## WORK ITEM
The answer must consist only of the lines from the line with "Viewport: 360px width, 378px height." to the line with "Click KeenGamer grey", both included, exactly as they stand below.
[[ SUPPLIED DATA, beginning ]]
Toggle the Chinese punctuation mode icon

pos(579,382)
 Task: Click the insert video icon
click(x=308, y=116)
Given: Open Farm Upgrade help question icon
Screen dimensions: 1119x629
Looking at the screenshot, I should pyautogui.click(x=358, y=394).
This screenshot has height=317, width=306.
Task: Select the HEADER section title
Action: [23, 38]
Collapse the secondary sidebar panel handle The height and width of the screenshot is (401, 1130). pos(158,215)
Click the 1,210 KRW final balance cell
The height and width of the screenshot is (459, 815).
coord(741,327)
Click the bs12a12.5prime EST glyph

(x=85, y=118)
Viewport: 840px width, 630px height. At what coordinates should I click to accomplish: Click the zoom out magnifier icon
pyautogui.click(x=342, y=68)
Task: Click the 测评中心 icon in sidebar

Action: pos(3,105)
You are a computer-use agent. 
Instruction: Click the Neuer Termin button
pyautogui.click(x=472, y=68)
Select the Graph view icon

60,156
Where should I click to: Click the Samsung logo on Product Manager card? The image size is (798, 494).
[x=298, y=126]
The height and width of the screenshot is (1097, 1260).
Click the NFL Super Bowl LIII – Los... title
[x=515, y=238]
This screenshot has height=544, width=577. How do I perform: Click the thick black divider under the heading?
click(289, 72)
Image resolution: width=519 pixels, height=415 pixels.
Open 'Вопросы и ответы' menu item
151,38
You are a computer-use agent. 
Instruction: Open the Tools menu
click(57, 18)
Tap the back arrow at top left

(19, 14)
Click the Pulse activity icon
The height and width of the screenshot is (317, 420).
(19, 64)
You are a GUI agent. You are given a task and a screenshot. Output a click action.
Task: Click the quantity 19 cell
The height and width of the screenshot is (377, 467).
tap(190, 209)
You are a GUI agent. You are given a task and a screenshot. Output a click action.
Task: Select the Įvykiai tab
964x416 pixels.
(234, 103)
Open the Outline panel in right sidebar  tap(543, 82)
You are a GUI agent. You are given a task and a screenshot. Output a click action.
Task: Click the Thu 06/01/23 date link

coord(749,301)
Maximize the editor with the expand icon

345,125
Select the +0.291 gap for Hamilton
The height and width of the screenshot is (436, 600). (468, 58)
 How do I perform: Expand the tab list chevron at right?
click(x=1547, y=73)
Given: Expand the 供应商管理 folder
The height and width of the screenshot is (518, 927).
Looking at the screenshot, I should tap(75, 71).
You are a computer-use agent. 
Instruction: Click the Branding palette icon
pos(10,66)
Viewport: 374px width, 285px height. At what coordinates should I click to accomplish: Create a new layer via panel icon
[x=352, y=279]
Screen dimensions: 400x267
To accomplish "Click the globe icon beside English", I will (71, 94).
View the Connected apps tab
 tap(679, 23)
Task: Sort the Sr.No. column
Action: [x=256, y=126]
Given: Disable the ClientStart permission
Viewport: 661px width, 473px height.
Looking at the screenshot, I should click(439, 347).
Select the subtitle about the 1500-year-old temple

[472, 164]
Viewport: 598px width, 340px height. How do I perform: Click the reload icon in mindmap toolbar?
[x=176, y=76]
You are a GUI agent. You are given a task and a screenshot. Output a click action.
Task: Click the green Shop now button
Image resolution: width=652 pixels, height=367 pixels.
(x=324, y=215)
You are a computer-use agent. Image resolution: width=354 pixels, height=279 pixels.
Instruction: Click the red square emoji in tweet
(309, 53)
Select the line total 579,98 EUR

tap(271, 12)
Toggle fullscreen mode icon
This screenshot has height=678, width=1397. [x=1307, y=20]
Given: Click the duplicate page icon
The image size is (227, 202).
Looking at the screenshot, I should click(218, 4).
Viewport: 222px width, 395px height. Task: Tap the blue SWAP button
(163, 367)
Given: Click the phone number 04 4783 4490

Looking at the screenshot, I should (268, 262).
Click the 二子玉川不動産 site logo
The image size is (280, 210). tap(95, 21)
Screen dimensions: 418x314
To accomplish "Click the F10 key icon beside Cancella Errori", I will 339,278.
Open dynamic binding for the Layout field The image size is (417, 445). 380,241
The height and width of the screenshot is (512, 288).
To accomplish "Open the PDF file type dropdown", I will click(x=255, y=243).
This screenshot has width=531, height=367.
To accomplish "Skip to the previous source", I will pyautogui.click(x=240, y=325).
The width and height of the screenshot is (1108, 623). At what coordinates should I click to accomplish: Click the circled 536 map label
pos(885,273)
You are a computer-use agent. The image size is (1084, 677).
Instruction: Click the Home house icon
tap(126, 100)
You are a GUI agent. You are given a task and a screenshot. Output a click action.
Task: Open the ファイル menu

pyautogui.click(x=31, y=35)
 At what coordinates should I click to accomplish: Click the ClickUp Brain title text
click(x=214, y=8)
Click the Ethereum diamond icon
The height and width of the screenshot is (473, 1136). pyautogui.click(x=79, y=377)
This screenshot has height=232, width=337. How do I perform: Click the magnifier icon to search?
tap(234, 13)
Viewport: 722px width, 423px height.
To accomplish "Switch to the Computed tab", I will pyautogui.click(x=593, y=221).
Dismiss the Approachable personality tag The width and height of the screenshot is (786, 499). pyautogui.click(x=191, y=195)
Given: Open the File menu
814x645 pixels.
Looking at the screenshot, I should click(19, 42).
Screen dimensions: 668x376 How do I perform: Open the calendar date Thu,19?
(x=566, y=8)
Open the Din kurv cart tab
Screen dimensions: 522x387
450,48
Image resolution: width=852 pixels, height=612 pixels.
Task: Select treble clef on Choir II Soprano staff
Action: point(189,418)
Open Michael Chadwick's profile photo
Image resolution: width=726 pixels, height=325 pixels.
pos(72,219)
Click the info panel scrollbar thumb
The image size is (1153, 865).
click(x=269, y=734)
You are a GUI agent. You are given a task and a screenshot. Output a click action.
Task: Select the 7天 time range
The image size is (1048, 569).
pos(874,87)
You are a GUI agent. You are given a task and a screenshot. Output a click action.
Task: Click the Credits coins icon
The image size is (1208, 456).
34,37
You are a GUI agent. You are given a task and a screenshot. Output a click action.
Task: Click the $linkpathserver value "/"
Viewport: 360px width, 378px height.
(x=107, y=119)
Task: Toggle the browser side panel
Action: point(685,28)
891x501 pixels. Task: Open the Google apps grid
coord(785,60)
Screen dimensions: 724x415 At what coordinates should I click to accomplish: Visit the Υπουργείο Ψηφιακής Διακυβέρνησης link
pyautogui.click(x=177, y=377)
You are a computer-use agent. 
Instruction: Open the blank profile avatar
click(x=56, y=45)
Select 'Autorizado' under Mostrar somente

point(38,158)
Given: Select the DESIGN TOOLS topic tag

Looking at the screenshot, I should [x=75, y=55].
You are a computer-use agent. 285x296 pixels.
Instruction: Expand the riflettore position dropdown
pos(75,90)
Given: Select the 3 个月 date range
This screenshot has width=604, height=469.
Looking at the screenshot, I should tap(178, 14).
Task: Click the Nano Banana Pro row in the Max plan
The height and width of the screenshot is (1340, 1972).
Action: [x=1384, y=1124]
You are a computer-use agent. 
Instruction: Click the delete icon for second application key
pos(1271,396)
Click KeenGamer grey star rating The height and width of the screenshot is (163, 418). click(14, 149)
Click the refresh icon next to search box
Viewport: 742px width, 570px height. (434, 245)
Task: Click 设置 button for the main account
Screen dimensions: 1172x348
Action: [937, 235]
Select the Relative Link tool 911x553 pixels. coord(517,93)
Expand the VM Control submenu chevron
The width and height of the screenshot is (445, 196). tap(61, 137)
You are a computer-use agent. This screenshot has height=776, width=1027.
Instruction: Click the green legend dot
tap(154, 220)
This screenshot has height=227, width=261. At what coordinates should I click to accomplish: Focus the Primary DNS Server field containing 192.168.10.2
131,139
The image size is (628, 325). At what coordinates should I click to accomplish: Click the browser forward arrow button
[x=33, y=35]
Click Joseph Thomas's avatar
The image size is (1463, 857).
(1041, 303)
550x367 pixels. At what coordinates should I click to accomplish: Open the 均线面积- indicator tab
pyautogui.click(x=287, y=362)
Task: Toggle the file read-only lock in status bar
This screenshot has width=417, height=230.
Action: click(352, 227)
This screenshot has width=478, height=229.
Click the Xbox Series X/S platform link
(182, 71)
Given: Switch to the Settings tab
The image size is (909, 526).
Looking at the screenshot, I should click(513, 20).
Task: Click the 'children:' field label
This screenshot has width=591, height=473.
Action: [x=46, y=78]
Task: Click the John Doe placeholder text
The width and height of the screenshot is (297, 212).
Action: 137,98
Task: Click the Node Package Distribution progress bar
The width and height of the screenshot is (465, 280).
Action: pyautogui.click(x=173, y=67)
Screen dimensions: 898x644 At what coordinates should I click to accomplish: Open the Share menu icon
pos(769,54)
[[ SUPPLIED DATA, end ]]
## RESULT FOR THIS TASK
Viewport: 360px width, 378px height.
(x=107, y=119)
Task: Toggle the browser side panel
Action: point(685,28)
891x501 pixels. Task: Open the Google apps grid
coord(785,60)
Screen dimensions: 724x415 At what coordinates should I click to accomplish: Visit the Υπουργείο Ψηφιακής Διακυβέρνησης link
pyautogui.click(x=177, y=377)
You are a computer-use agent. 
Instruction: Open the blank profile avatar
click(x=56, y=45)
Select 'Autorizado' under Mostrar somente

point(38,158)
Given: Select the DESIGN TOOLS topic tag

Looking at the screenshot, I should [x=75, y=55].
You are a computer-use agent. 285x296 pixels.
Instruction: Expand the riflettore position dropdown
pos(75,90)
Given: Select the 3 个月 date range
This screenshot has width=604, height=469.
Looking at the screenshot, I should tap(178, 14).
Task: Click the Nano Banana Pro row in the Max plan
The height and width of the screenshot is (1340, 1972).
Action: [x=1384, y=1124]
You are a computer-use agent. 
Instruction: Click the delete icon for second application key
pos(1271,396)
Click KeenGamer grey star rating The height and width of the screenshot is (163, 418). click(14, 149)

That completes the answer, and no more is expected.